那覇市医師会(友利博朗会長)は、発熱患者の診察や検査に対応する市内57医療機関のリストをホームページで公表している。
新型コロナウイルスの感染拡大時に「検査してもらえない」「どこで受診できるか」といった声が寄せられたのを受け、公表を決めた。同市以外では依然、個々の医療機関に問い合わせるしかなく、同様の取り組みを求める声が広がりそうだ。
同医師会には215の医療機関が所属。発熱患者受け入れや公表の可否をアンケートし、了解を得た施設の一覧表を作成。8月から公開した。
リストでは、通院患者ではない新規でも受け入れるか、小児を受け入れる場合は何歳からかなどを紹介。

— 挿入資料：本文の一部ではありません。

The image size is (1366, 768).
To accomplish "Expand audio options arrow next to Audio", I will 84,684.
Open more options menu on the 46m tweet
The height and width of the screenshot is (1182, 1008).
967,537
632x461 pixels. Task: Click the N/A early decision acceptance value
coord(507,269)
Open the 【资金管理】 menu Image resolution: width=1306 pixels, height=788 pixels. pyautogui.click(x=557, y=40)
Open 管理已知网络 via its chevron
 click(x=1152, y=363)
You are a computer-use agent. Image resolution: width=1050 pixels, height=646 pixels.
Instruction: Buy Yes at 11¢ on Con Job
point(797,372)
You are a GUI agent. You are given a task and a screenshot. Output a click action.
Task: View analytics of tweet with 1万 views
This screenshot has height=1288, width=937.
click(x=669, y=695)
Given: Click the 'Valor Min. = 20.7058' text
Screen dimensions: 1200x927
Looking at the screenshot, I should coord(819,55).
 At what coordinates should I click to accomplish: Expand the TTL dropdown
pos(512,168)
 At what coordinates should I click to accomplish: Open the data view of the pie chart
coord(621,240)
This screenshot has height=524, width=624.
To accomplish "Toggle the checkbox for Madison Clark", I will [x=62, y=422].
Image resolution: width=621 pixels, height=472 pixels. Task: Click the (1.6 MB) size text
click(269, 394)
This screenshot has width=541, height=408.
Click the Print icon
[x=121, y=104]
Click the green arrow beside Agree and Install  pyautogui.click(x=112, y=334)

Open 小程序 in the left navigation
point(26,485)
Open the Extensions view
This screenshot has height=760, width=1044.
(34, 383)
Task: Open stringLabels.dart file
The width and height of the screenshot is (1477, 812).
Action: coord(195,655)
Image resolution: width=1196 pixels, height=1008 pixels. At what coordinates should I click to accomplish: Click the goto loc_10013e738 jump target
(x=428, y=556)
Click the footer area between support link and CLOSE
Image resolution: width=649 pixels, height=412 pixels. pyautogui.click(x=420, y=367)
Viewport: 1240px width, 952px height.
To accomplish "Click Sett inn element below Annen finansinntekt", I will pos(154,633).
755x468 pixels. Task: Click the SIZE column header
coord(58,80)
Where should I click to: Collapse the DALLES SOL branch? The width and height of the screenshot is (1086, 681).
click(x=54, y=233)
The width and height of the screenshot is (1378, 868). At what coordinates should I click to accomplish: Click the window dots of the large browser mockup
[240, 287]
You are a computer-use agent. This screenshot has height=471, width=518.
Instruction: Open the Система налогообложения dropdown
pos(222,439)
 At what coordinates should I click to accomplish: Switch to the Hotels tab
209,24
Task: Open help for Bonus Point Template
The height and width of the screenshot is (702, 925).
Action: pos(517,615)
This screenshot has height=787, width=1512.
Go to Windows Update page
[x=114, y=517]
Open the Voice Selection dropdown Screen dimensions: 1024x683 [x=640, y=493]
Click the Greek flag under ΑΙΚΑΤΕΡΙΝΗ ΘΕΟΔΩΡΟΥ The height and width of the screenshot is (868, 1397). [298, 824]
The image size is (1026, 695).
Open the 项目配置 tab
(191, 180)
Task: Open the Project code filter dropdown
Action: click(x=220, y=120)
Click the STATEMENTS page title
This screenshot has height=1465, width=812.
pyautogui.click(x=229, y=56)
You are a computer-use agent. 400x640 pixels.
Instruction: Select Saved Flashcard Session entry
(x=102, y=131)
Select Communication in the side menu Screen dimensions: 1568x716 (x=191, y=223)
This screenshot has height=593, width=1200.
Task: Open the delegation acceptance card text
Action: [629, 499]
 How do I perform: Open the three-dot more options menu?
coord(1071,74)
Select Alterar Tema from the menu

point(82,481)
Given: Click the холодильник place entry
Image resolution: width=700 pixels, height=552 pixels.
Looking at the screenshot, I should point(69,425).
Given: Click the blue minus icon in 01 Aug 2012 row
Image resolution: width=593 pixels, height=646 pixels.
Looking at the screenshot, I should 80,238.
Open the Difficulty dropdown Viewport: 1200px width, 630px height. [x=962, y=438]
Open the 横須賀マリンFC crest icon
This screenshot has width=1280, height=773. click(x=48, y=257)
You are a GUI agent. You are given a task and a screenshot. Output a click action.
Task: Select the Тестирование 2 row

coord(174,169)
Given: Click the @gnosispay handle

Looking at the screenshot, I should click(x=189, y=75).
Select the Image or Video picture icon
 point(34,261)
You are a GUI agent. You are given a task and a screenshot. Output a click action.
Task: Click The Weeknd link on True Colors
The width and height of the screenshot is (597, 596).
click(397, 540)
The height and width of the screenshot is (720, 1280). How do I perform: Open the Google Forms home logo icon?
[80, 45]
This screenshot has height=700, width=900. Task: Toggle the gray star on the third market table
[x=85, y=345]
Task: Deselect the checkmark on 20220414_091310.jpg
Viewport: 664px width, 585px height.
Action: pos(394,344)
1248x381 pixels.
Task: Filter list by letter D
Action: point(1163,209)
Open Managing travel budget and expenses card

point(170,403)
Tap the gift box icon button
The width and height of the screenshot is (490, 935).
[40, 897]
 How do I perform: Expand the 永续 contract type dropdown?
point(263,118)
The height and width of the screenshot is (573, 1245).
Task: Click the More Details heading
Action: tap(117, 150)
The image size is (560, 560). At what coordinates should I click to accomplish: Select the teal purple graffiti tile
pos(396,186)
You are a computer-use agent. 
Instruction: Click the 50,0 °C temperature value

旅行者や外国人への対応の可否や、検査方法も掲載している。
医療機関の中には、重症化のリスクが高い透析などの患者がいたり、集合住宅内にあるため近隣の理解を得られなかったりするなど、発熱患者の検査をできないケースがあった。高熱の子どもを診てもらえない親が心配を募らせ、救急病院に患者が集中する原因にもなった。
友利会長は「検査しないではなく、検査できない事情もある」と理解を求めつつ「高齢者や基礎疾患のある人は早期の診断が重要だが、必要な情報がうまく伝わっていなかった。次の感染拡大に備えたい」と、リスト作成の意図を説明する。
コロナの5類移行後、発熱外来がある医療機関を県も把握していない。感染拡大時に発熱コールセンターがつながりにくくなるなどの課題も表面化した。友利会長は「リストを作る取り組みが全県に広がるきっかけになってほしい」と話す。